Latin names
I used to know most of the latin names of the birds of the Western Palearctic. I've forgotten a few of them now, but can still surprise myself with plucking them out of the air. A colleague at work would often test me, even though he isn't a birder, because it amused him. Some latin names are so apt, and I don't mean by their literal translation. Scolopax rusticola says Woodcock to me more than the word Woodcock does. Lymnocryptes minimus describes a cryptically-plumaged small skulking thing much better than Jack Snipe does. Pallas's Warbler does create an image by association, but not as much as Phylloscopus proregulus, which sounds far more stately and regal, as befits such a jewel. I had a birding friend who just couldn't get to grips with latin and used to make his own up, but he didn't make them up terribly well.

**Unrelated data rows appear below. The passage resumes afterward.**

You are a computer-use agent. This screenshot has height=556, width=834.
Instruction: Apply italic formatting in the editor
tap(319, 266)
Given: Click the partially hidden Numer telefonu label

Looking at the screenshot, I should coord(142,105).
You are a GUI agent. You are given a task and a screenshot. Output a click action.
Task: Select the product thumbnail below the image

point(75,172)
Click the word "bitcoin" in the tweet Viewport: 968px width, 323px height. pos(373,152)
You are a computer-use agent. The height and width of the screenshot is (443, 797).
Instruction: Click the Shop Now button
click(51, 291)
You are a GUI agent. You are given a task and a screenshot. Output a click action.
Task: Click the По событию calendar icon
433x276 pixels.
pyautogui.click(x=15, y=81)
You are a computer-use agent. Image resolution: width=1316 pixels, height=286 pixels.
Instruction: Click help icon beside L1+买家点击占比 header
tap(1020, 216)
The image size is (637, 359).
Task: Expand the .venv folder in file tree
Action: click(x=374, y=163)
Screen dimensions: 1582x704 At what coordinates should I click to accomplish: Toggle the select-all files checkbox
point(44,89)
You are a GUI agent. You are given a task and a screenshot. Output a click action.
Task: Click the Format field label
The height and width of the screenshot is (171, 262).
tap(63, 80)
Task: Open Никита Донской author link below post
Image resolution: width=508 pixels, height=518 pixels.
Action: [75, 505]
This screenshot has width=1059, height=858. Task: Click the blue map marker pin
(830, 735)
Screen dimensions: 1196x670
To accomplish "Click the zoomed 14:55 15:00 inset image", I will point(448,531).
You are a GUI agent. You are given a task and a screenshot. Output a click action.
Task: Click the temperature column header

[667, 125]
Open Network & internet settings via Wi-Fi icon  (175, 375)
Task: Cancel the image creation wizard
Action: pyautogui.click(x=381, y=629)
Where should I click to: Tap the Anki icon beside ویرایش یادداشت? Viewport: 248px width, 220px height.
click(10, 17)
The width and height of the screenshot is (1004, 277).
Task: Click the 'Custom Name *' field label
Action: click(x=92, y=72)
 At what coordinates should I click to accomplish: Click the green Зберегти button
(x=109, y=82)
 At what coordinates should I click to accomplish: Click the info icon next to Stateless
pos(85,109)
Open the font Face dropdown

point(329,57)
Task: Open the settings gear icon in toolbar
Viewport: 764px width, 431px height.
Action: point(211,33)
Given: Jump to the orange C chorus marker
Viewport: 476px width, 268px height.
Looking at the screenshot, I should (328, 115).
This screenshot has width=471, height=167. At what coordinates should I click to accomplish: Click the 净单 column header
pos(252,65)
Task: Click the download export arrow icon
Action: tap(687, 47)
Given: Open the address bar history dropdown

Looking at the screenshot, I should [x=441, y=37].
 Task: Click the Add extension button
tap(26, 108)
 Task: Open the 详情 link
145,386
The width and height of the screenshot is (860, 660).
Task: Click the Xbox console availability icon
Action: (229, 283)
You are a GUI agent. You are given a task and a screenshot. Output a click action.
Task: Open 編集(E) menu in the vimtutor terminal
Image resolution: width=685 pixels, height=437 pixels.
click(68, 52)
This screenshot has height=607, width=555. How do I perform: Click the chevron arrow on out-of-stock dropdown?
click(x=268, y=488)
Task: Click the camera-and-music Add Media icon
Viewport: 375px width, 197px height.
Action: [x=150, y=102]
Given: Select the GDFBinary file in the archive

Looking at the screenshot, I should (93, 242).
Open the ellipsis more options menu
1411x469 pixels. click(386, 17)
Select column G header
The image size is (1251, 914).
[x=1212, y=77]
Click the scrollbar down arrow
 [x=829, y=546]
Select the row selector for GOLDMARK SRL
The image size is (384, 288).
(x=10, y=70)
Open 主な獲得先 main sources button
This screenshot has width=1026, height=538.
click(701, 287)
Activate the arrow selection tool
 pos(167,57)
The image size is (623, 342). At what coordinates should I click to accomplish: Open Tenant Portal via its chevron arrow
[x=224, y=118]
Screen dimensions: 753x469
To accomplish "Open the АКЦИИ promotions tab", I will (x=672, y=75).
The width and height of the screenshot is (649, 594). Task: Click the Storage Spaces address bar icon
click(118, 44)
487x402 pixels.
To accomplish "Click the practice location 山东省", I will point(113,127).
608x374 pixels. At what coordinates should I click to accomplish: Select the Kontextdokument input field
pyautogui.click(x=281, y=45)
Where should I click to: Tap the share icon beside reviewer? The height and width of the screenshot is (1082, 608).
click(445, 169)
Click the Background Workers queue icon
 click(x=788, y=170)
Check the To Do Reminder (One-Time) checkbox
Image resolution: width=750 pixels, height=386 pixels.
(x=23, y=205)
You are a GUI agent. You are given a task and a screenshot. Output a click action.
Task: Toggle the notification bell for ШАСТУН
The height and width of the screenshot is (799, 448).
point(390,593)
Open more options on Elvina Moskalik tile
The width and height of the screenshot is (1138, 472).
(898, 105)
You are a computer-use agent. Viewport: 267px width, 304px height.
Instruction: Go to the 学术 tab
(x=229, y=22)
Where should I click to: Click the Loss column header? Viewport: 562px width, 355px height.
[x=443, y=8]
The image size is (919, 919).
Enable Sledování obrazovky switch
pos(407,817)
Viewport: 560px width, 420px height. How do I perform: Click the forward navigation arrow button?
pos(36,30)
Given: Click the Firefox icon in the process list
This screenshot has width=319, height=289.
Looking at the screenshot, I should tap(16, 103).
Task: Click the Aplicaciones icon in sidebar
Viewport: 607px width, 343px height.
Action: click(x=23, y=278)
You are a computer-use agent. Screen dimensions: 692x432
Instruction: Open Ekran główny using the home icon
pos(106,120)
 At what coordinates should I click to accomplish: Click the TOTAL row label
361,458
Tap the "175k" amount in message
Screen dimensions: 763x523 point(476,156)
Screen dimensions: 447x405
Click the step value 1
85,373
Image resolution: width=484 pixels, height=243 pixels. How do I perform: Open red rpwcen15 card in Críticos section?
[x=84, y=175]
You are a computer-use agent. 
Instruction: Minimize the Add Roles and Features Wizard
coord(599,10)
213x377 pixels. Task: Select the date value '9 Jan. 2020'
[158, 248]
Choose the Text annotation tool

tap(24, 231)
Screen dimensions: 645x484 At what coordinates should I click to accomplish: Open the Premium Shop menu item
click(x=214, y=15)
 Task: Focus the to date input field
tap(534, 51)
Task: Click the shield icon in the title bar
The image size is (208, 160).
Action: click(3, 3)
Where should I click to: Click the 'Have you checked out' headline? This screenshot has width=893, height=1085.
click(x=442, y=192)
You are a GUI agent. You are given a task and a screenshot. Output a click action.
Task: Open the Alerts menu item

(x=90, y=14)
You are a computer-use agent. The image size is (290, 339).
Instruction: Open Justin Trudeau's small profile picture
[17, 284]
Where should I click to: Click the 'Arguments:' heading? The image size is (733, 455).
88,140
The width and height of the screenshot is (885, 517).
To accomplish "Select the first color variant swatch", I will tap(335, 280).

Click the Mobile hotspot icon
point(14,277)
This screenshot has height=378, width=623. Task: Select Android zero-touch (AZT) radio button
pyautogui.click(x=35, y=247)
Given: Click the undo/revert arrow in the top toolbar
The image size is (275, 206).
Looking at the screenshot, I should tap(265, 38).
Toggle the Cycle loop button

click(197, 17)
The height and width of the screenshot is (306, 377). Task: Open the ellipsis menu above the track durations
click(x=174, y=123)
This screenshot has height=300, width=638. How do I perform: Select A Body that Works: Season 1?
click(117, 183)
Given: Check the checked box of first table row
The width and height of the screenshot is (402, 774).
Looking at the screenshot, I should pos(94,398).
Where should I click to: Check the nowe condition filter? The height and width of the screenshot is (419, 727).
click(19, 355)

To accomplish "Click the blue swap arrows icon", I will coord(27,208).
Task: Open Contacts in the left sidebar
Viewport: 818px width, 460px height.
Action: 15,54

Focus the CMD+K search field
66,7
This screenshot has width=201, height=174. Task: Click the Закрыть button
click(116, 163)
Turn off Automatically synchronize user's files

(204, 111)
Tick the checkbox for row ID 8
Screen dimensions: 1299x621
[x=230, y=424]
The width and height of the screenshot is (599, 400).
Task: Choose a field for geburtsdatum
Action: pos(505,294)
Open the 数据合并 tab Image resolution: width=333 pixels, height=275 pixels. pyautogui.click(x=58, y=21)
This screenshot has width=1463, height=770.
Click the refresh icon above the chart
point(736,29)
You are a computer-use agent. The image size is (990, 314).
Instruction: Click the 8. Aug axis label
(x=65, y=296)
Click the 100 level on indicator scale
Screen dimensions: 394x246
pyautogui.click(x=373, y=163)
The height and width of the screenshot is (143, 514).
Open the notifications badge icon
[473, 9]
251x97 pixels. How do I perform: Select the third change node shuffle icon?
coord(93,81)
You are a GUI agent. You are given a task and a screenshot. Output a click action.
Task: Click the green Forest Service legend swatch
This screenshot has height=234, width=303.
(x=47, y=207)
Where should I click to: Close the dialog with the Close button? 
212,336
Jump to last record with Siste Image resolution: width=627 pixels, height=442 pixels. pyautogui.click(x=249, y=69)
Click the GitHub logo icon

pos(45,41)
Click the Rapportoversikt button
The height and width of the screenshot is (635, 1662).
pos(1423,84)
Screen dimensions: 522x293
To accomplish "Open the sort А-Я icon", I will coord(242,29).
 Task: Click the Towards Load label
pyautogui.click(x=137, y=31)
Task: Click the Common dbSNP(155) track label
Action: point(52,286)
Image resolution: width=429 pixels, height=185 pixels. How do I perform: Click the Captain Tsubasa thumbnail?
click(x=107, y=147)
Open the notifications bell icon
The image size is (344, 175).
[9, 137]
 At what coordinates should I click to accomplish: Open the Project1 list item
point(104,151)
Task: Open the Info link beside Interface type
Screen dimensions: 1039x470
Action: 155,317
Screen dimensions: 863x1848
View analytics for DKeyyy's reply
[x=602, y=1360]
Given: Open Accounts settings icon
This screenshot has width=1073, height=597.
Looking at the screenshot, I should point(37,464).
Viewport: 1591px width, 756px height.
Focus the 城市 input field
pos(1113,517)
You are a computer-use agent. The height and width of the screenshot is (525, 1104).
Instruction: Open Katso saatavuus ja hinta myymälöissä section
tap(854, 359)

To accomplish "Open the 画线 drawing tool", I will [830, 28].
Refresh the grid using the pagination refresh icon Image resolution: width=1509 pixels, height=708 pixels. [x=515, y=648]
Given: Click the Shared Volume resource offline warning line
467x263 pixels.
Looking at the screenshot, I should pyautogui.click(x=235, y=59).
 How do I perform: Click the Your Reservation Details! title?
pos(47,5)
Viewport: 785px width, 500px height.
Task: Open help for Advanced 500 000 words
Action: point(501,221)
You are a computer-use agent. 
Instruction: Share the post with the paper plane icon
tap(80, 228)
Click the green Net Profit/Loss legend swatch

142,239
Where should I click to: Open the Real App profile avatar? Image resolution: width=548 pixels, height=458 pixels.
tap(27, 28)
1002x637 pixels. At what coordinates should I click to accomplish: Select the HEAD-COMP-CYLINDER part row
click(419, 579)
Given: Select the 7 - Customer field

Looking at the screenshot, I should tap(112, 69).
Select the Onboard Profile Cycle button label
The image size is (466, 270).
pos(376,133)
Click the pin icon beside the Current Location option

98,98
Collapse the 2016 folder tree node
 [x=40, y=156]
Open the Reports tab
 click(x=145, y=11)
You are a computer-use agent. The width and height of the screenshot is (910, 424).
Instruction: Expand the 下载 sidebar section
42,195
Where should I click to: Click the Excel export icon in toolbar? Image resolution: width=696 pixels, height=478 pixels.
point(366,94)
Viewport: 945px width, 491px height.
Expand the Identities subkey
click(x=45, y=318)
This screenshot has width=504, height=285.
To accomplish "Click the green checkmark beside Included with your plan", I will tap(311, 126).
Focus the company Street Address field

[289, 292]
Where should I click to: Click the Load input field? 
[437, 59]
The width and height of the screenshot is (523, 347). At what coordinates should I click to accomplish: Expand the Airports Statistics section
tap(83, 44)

So, in his birding world, Reed Bunting was, in all seriousness, Reedus Buntingus. I still think of that species by that name in honour of his ways. Maybe we should all wander around proclaiming species in latin - it would stop all this Wood Nuthatch and Pied Avocet nonsense.
Comments
Steve: Rory McGrath! Phil Chantler's body double .. by the way, any sign of the Kent Botanical book yet? I haven't had mine.
Gavin: Yes, that is in my top ten as well.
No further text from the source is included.